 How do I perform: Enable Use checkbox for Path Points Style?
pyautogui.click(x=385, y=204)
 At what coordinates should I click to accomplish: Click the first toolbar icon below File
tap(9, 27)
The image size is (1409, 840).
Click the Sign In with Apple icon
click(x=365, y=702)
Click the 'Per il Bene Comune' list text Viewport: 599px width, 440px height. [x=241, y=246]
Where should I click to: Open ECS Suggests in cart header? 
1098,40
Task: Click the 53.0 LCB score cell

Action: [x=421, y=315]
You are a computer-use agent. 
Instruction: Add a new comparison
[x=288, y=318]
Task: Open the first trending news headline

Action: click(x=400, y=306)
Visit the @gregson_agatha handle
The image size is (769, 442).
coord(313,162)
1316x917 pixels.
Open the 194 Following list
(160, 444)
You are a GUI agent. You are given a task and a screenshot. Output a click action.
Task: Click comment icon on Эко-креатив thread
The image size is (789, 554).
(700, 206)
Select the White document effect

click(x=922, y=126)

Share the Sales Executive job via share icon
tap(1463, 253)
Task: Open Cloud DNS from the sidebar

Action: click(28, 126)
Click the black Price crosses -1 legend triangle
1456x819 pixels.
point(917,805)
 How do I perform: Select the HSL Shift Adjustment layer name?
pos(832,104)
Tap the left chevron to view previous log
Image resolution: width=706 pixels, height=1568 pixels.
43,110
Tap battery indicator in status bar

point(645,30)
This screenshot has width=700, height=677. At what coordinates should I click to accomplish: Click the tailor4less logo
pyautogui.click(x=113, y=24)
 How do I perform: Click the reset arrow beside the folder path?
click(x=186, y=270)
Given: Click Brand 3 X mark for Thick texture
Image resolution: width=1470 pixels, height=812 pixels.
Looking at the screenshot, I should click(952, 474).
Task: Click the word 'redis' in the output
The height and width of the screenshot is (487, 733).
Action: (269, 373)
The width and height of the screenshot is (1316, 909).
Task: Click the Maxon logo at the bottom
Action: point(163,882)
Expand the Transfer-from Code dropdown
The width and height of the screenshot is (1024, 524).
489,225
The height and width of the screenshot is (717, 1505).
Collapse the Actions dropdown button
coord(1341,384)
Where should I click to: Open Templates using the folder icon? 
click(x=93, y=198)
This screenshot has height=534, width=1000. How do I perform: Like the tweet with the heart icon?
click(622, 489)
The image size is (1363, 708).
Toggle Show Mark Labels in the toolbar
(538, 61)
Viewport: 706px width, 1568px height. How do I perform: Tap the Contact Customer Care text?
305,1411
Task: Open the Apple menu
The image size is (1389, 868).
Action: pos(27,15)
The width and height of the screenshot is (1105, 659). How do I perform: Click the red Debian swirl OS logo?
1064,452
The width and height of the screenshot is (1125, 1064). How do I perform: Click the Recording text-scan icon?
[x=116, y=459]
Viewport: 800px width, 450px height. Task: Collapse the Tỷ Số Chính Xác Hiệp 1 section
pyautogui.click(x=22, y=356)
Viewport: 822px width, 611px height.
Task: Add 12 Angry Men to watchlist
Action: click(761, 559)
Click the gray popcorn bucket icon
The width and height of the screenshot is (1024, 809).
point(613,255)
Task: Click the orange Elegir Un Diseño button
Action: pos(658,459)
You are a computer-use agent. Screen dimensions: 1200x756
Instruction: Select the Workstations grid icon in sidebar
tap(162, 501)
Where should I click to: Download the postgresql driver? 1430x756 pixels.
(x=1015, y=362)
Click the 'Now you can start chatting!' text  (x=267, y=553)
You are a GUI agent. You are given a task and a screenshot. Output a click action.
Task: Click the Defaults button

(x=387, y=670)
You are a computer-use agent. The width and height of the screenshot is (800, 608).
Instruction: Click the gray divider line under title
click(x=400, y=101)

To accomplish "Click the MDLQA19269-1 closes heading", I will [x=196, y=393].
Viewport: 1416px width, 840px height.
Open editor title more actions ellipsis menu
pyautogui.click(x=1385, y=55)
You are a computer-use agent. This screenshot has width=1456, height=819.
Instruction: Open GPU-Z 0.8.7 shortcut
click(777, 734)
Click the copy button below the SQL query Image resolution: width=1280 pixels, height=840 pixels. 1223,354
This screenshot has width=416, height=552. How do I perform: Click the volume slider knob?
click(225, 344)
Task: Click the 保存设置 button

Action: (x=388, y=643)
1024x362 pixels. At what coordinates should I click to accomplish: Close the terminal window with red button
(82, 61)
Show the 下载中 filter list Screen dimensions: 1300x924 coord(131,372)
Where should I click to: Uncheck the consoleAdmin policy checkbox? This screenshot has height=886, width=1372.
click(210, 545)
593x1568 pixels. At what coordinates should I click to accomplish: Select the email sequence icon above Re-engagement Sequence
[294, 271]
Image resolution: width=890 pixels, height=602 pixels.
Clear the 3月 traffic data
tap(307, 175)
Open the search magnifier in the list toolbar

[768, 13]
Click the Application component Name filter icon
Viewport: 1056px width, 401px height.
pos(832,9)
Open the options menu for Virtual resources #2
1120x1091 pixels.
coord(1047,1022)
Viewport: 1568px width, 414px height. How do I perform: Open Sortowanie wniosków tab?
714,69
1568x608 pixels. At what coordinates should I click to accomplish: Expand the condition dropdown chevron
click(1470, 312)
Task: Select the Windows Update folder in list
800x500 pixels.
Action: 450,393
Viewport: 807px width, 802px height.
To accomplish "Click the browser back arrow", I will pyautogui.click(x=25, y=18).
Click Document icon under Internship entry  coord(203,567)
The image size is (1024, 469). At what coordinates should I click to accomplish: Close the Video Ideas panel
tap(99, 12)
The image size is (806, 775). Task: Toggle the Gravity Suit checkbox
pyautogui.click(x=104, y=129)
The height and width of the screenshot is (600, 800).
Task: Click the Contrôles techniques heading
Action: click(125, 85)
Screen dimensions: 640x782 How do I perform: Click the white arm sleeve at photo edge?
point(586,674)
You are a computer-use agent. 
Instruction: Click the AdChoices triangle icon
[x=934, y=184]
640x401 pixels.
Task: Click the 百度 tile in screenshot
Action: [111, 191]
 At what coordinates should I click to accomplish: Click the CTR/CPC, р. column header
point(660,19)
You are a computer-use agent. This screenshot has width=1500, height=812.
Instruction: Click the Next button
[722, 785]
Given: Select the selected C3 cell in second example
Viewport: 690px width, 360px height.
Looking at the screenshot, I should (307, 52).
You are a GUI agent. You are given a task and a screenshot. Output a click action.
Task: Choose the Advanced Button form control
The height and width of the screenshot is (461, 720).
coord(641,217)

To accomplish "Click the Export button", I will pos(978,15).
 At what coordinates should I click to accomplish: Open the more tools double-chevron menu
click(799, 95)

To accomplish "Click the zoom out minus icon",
◇ ◇ ◇ ◇ ◇
REQUIRED TASK: Copy every one of the items above line for line, without changing a single character.

EXERCISE OUTPUT:
 How do I perform: Enable Use checkbox for Path Points Style?
pyautogui.click(x=385, y=204)
 At what coordinates should I click to accomplish: Click the first toolbar icon below File
tap(9, 27)
The image size is (1409, 840).
Click the Sign In with Apple icon
click(x=365, y=702)
Click the 'Per il Bene Comune' list text Viewport: 599px width, 440px height. [x=241, y=246]
Where should I click to: Open ECS Suggests in cart header? 
1098,40
Task: Click the 53.0 LCB score cell

Action: [x=421, y=315]
You are a computer-use agent. 
Instruction: Add a new comparison
[x=288, y=318]
Task: Open the first trending news headline

Action: click(x=400, y=306)
Visit the @gregson_agatha handle
The image size is (769, 442).
coord(313,162)
1316x917 pixels.
Open the 194 Following list
(160, 444)
You are a GUI agent. You are given a task and a screenshot. Output a click action.
Task: Click comment icon on Эко-креатив thread
The image size is (789, 554).
(700, 206)
Select the White document effect

click(x=922, y=126)

Share the Sales Executive job via share icon
tap(1463, 253)
Task: Open Cloud DNS from the sidebar

Action: click(28, 126)
Click the black Price crosses -1 legend triangle
1456x819 pixels.
point(917,805)
 How do I perform: Select the HSL Shift Adjustment layer name?
pos(832,104)
Tap the left chevron to view previous log
Image resolution: width=706 pixels, height=1568 pixels.
43,110
Tap battery indicator in status bar

point(645,30)
This screenshot has width=700, height=677. At what coordinates should I click to accomplish: Click the tailor4less logo
pyautogui.click(x=113, y=24)
 How do I perform: Click the reset arrow beside the folder path?
click(x=186, y=270)
Given: Click Brand 3 X mark for Thick texture
Image resolution: width=1470 pixels, height=812 pixels.
Looking at the screenshot, I should click(952, 474).
Task: Click the word 'redis' in the output
The height and width of the screenshot is (487, 733).
Action: (269, 373)
The width and height of the screenshot is (1316, 909).
Task: Click the Maxon logo at the bottom
Action: point(163,882)
Expand the Transfer-from Code dropdown
The width and height of the screenshot is (1024, 524).
489,225
The height and width of the screenshot is (717, 1505).
Collapse the Actions dropdown button
coord(1341,384)
Where should I click to: Open Templates using the folder icon? 
click(x=93, y=198)
This screenshot has height=534, width=1000. How do I perform: Like the tweet with the heart icon?
click(622, 489)
The image size is (1363, 708).
Toggle Show Mark Labels in the toolbar
(538, 61)
Viewport: 706px width, 1568px height. How do I perform: Tap the Contact Customer Care text?
305,1411
Task: Open the Apple menu
The image size is (1389, 868).
Action: pos(27,15)
The width and height of the screenshot is (1105, 659). How do I perform: Click the red Debian swirl OS logo?
1064,452
The width and height of the screenshot is (1125, 1064). How do I perform: Click the Recording text-scan icon?
[x=116, y=459]
Viewport: 800px width, 450px height. Task: Collapse the Tỷ Số Chính Xác Hiệp 1 section
pyautogui.click(x=22, y=356)
Viewport: 822px width, 611px height.
Task: Add 12 Angry Men to watchlist
Action: click(761, 559)
Click the gray popcorn bucket icon
The width and height of the screenshot is (1024, 809).
point(613,255)
Task: Click the orange Elegir Un Diseño button
Action: pos(658,459)
You are a computer-use agent. Screen dimensions: 1200x756
Instruction: Select the Workstations grid icon in sidebar
tap(162, 501)
Where should I click to: Download the postgresql driver? 1430x756 pixels.
(x=1015, y=362)
Click the 'Now you can start chatting!' text  (x=267, y=553)
You are a GUI agent. You are given a task and a screenshot. Output a click action.
Task: Click the Defaults button

(x=387, y=670)
You are a computer-use agent. The width and height of the screenshot is (800, 608).
Instruction: Click the gray divider line under title
click(x=400, y=101)

To accomplish "Click the MDLQA19269-1 closes heading", I will [x=196, y=393].
Viewport: 1416px width, 840px height.
Open editor title more actions ellipsis menu
pyautogui.click(x=1385, y=55)
You are a computer-use agent. This screenshot has width=1456, height=819.
Instruction: Open GPU-Z 0.8.7 shortcut
click(777, 734)
Click the copy button below the SQL query Image resolution: width=1280 pixels, height=840 pixels. 1223,354
This screenshot has width=416, height=552. How do I perform: Click the volume slider knob?
click(225, 344)
Task: Click the 保存设置 button

Action: (x=388, y=643)
1024x362 pixels. At what coordinates should I click to accomplish: Close the terminal window with red button
(82, 61)
Show the 下载中 filter list Screen dimensions: 1300x924 coord(131,372)
Where should I click to: Uncheck the consoleAdmin policy checkbox? This screenshot has height=886, width=1372.
click(210, 545)
593x1568 pixels. At what coordinates should I click to accomplish: Select the email sequence icon above Re-engagement Sequence
[294, 271]
Image resolution: width=890 pixels, height=602 pixels.
Clear the 3月 traffic data
tap(307, 175)
Open the search magnifier in the list toolbar

[768, 13]
Click the Application component Name filter icon
Viewport: 1056px width, 401px height.
pos(832,9)
Open the options menu for Virtual resources #2
1120x1091 pixels.
coord(1047,1022)
Viewport: 1568px width, 414px height. How do I perform: Open Sortowanie wniosków tab?
714,69
1568x608 pixels. At what coordinates should I click to accomplish: Expand the condition dropdown chevron
click(1470, 312)
Task: Select the Windows Update folder in list
800x500 pixels.
Action: 450,393
Viewport: 807px width, 802px height.
To accomplish "Click the browser back arrow", I will pyautogui.click(x=25, y=18).
Click Document icon under Internship entry  coord(203,567)
The image size is (1024, 469). At what coordinates should I click to accomplish: Close the Video Ideas panel
tap(99, 12)
The image size is (806, 775). Task: Toggle the Gravity Suit checkbox
pyautogui.click(x=104, y=129)
The height and width of the screenshot is (600, 800).
Task: Click the Contrôles techniques heading
Action: click(125, 85)
Screen dimensions: 640x782 How do I perform: Click the white arm sleeve at photo edge?
point(586,674)
You are a computer-use agent. 
Instruction: Click the AdChoices triangle icon
[x=934, y=184]
640x401 pixels.
Task: Click the 百度 tile in screenshot
Action: [111, 191]
 At what coordinates should I click to accomplish: Click the CTR/CPC, р. column header
point(660,19)
You are a computer-use agent. This screenshot has width=1500, height=812.
Instruction: Click the Next button
[722, 785]
Given: Select the selected C3 cell in second example
Viewport: 690px width, 360px height.
Looking at the screenshot, I should (307, 52).
You are a GUI agent. You are given a task and a screenshot. Output a click action.
Task: Choose the Advanced Button form control
The height and width of the screenshot is (461, 720).
coord(641,217)

To accomplish "Click the Export button", I will pos(978,15).
 At what coordinates should I click to accomplish: Open the more tools double-chevron menu
click(799, 95)

To accomplish "Click the zoom out minus icon",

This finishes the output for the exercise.